Data entries:

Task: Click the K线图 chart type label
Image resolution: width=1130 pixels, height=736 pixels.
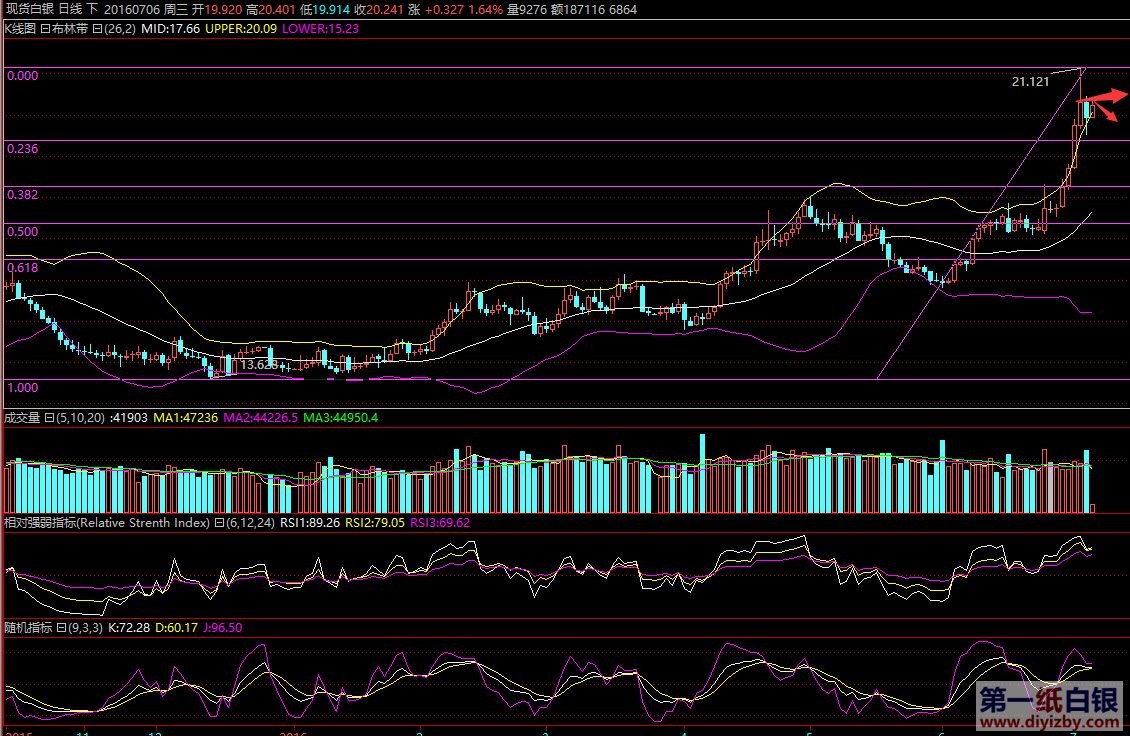Action: click(x=20, y=29)
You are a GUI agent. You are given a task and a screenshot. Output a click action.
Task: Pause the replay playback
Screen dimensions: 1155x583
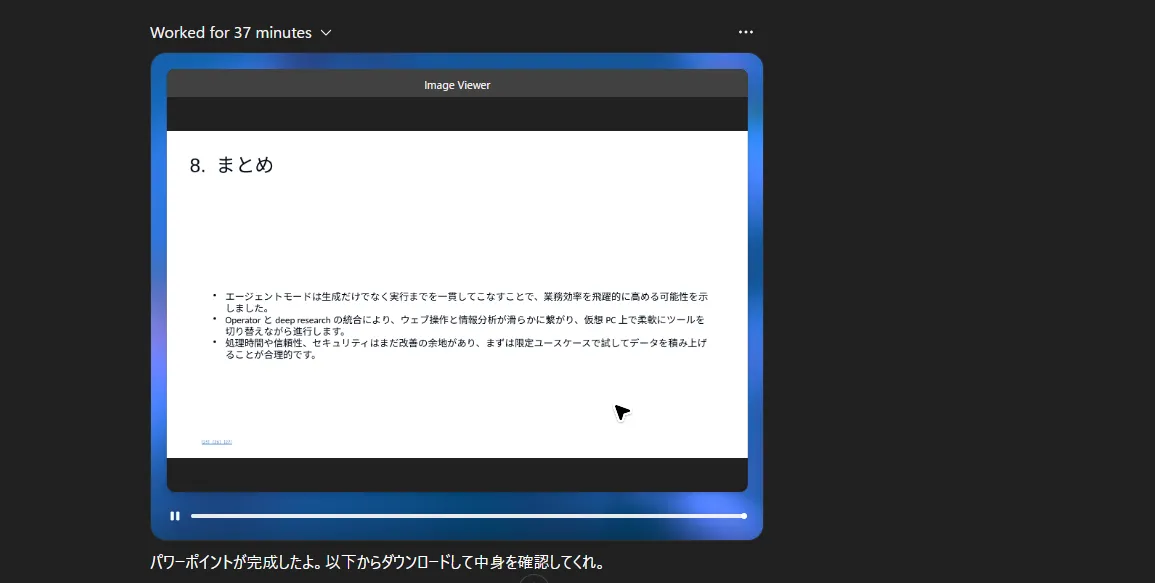point(175,516)
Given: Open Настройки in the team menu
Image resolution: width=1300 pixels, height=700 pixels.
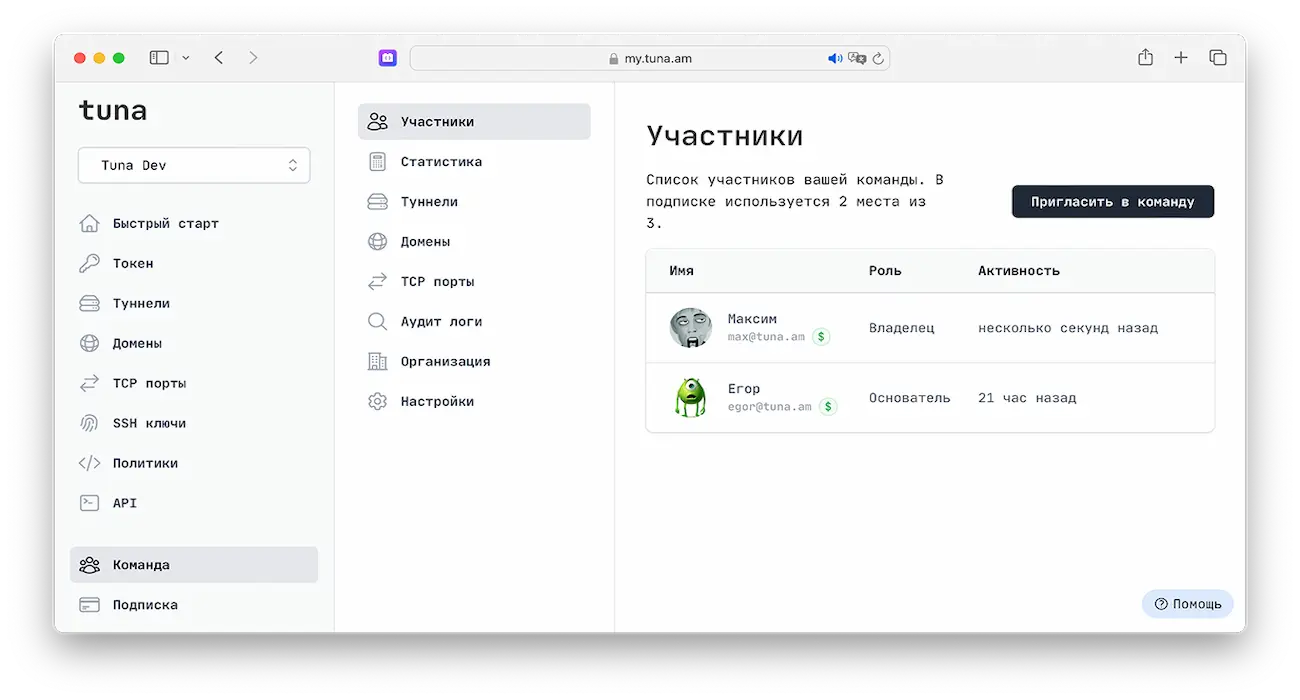Looking at the screenshot, I should tap(432, 401).
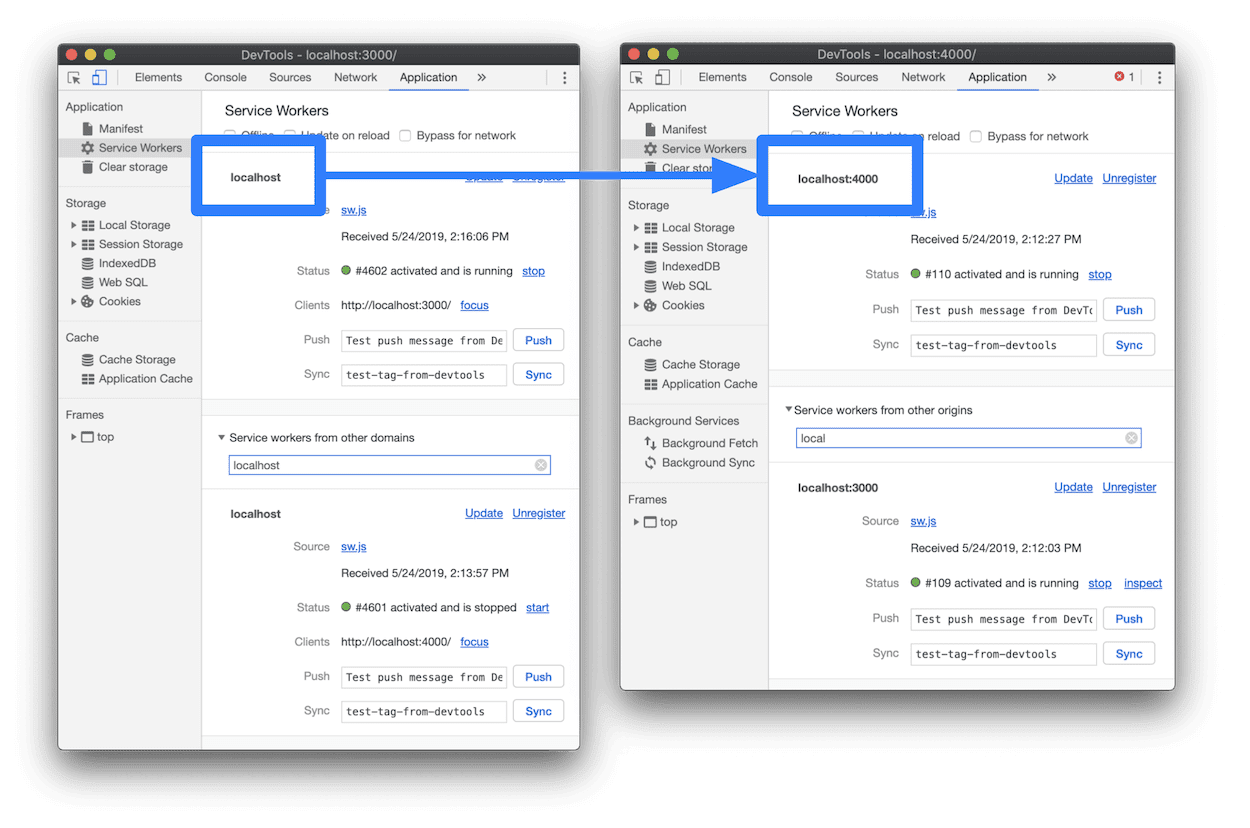This screenshot has height=828, width=1250.
Task: Expand Cookies tree in right window sidebar
Action: tap(637, 306)
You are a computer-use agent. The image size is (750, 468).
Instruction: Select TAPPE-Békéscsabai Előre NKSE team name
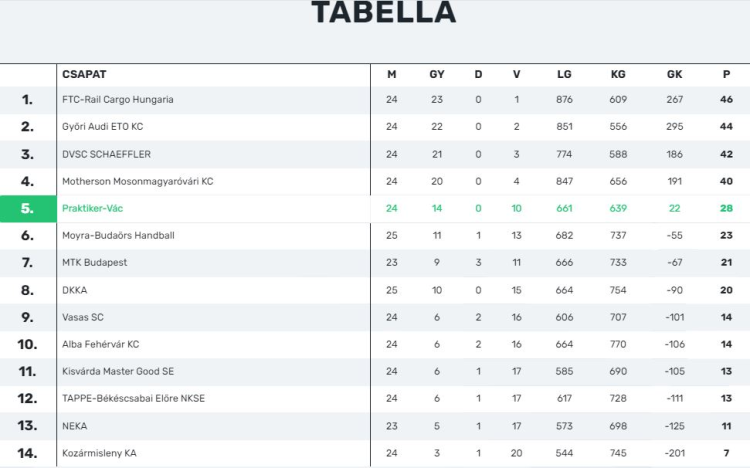coord(133,398)
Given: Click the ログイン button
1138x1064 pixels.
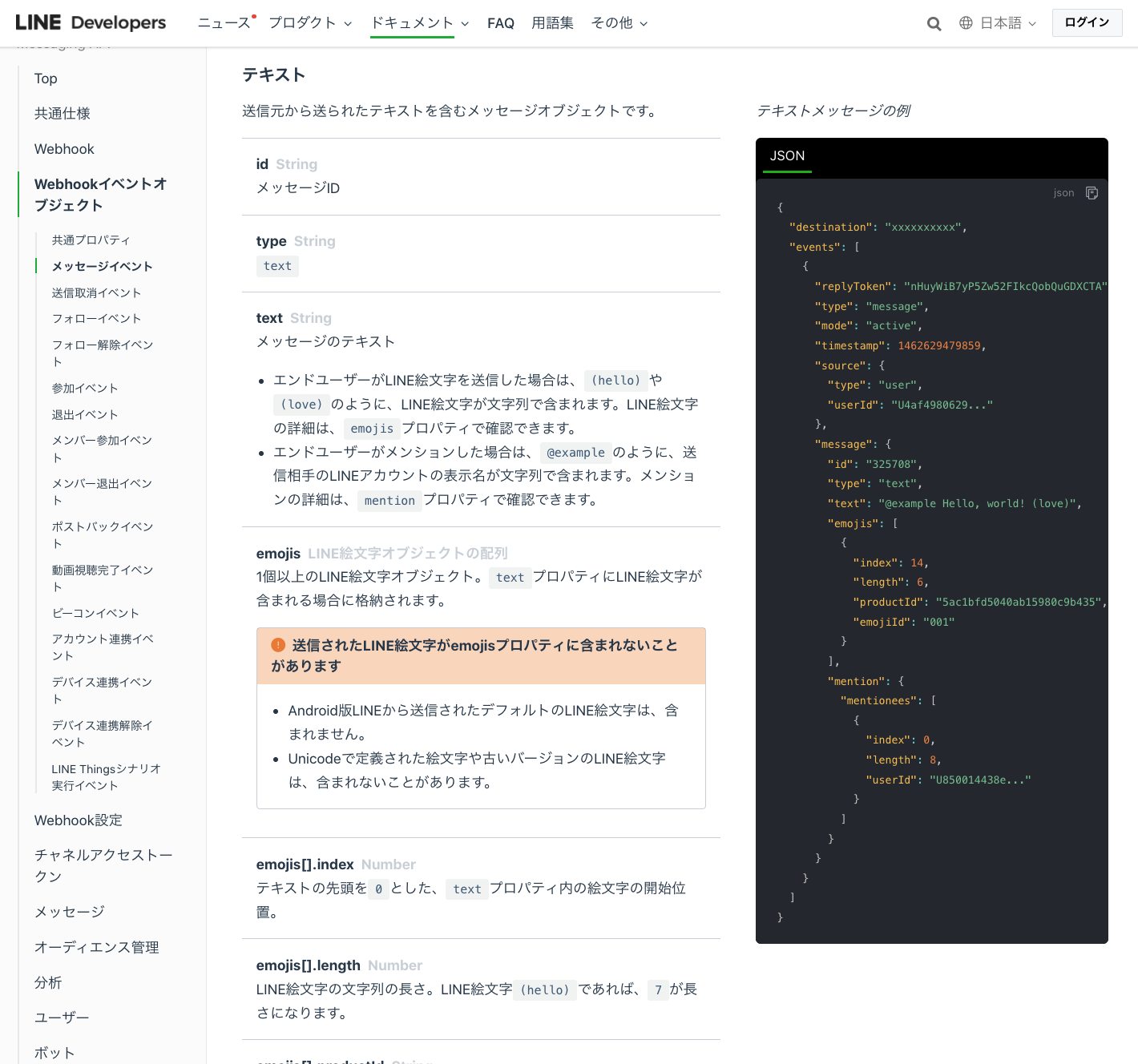Looking at the screenshot, I should 1087,22.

## EXERCISE TASK
Lay out every line of the data above as a Markdown table with two columns, "Row" for the row number and "Content" for the line itself, skipping blank lines. Omit the pictures.

## ANSWER BELOW
| Row | Content |
|---|---|
| 1 | Task: Click the K线图 chart type label |
| 2 | Image resolution: width=1130 pixels, height=736 pixels. |
| 3 | Action: click(x=20, y=29) |
| 4 | You are a GUI agent. You are given a task and a screenshot. Output a click action. |
| 5 | Task: Pause the replay playback |
| 6 | Screen dimensions: 1155x583 |
| 7 | point(175,516) |
| 8 | Given: Open Настройки in the team menu |
| 9 | Image resolution: width=1300 pixels, height=700 pixels. |
| 10 | Looking at the screenshot, I should tap(432, 401). |
| 11 | This screenshot has height=828, width=1250. |
| 12 | Task: Expand Cookies tree in right window sidebar |
| 13 | Action: tap(637, 306) |
| 14 | You are a computer-use agent. The image size is (750, 468). |
| 15 | Instruction: Select TAPPE-Békéscsabai Előre NKSE team name |
| 16 | coord(133,398) |
| 17 | Given: Click the ログイン button |
| 18 | 1138x1064 pixels. |
| 19 | Looking at the screenshot, I should 1087,22. |